The purposes of this study were a) to statistically classify rocky, upland desert soils on a fault-block ridge at Yucca Mountain, Nevada, by geomorphology and physical properties affecting infiltration, and b) to evaluate the genesis-lithology-qualifier (GLQ) mapping method as a basis for this classification. Map-unit soils were sampled for grain-size distribution (texture), total-soil bulk density, fine-soil bulk density, rock-fragment bulk density and porosity, and slope, aspect, and position. Relations between geomorphic environments and physical property variables were evaluated using correlation and analysis-of-variance techniques, and statistically distinct map units were determined for GLQ mapping using multiple comparison technique. Hydraulic-conductivity values for each map unit were estimated based on mean silt and clay content.

Statistical analyses indicated that fine-soil bulk density was related to slope position and that soil texture was more related to soil genesis than any other geomorphic variable. The bead-cone, irregular-hole, bulk-density-sampler method was used to provide the most accurate data for the steeply sloping conditions in the study area.

The mapped soils were classified statistically as a residuum unit, a colluvial (creep) unit, a colluvial (creep-talus) unit, and a slide (flow) unit. Most often, textural variables of surficial soils were statistically distinct among the final map-unit soils. Estimates of saturated hydraulic conductivity of the four GLQ units ranged from 5.4 × 10−5 cm/sec to 5.9 × 10−6 cm/sec; these values may not be statistically different.

Characteristic soil-horizon sequences were identified for each GLQ map unit, including a well-cemented caliche horizon in the slide (flow) unit, well-developed illuviation in the residuum unit, and statistically large mean surficial cobble counts in the colluvial (creep-talus) unit. These sequences, combined with the statistical distinction of textural variables among the GLQ map-unit soils, indicate that the GLQ map may be used as a valid system of hydrologic classification of soils and to estimate potential water infiltration.

- _Data below_:
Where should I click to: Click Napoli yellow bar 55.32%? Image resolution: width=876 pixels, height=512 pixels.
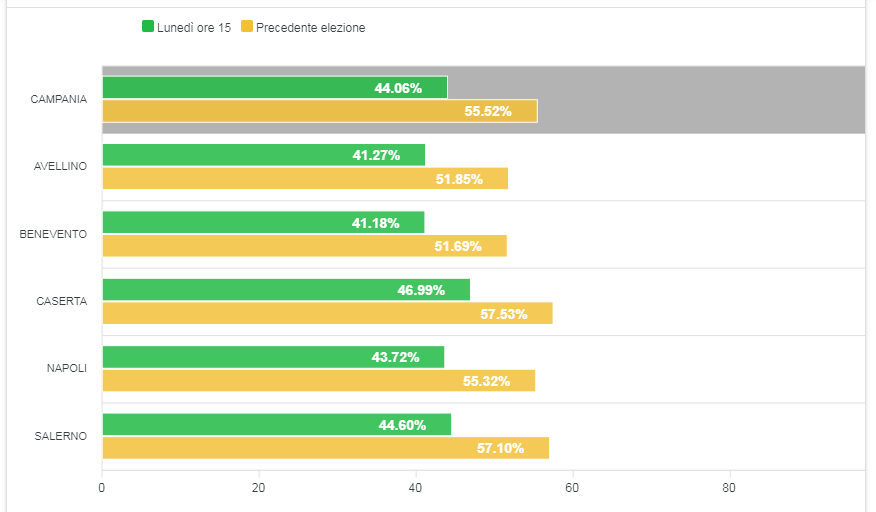318,381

- _Task instructions_:
**a.** Answer each question from the Yucca Mountain soils text.
(i) To which geomorphic variable was fine-soil bulk density related?
(ii) Which method supplied the most accurate data for the steeply sloping conditions in the study area?
(iii) Which map unit contains a well-cemented caliche horizon?
**b.** Repeat word for word the part of the Yucca Mountain soils text that opens with the words containing "The purposes of" and closes with "and clay content.".
The data that come after the text have nothing to do with it.

- _Exercise results_:
**a.**
(i) Slope position
(ii) The bead-cone, irregular-hole, bulk-density-sampler method
(iii) The slide (flow) unit

**b.**
The purposes of this study were a) to statistically classify rocky, upland desert soils on a fault-block ridge at Yucca Mountain, Nevada, by geomorphology and physical properties affecting infiltration, and b) to evaluate the genesis-lithology-qualifier (GLQ) mapping method as a basis for this classification. Map-unit soils were sampled for grain-size distribution (texture), total-soil bulk density, fine-soil bulk density, rock-fragment bulk density and porosity, and slope, aspect, and position. Relations between geomorphic environments and physical property variables were evaluated using correlation and analysis-of-variance techniques, and statistically distinct map units were determined for GLQ mapping using multiple comparison technique. Hydraulic-conductivity values for each map unit were estimated based on mean silt and clay content.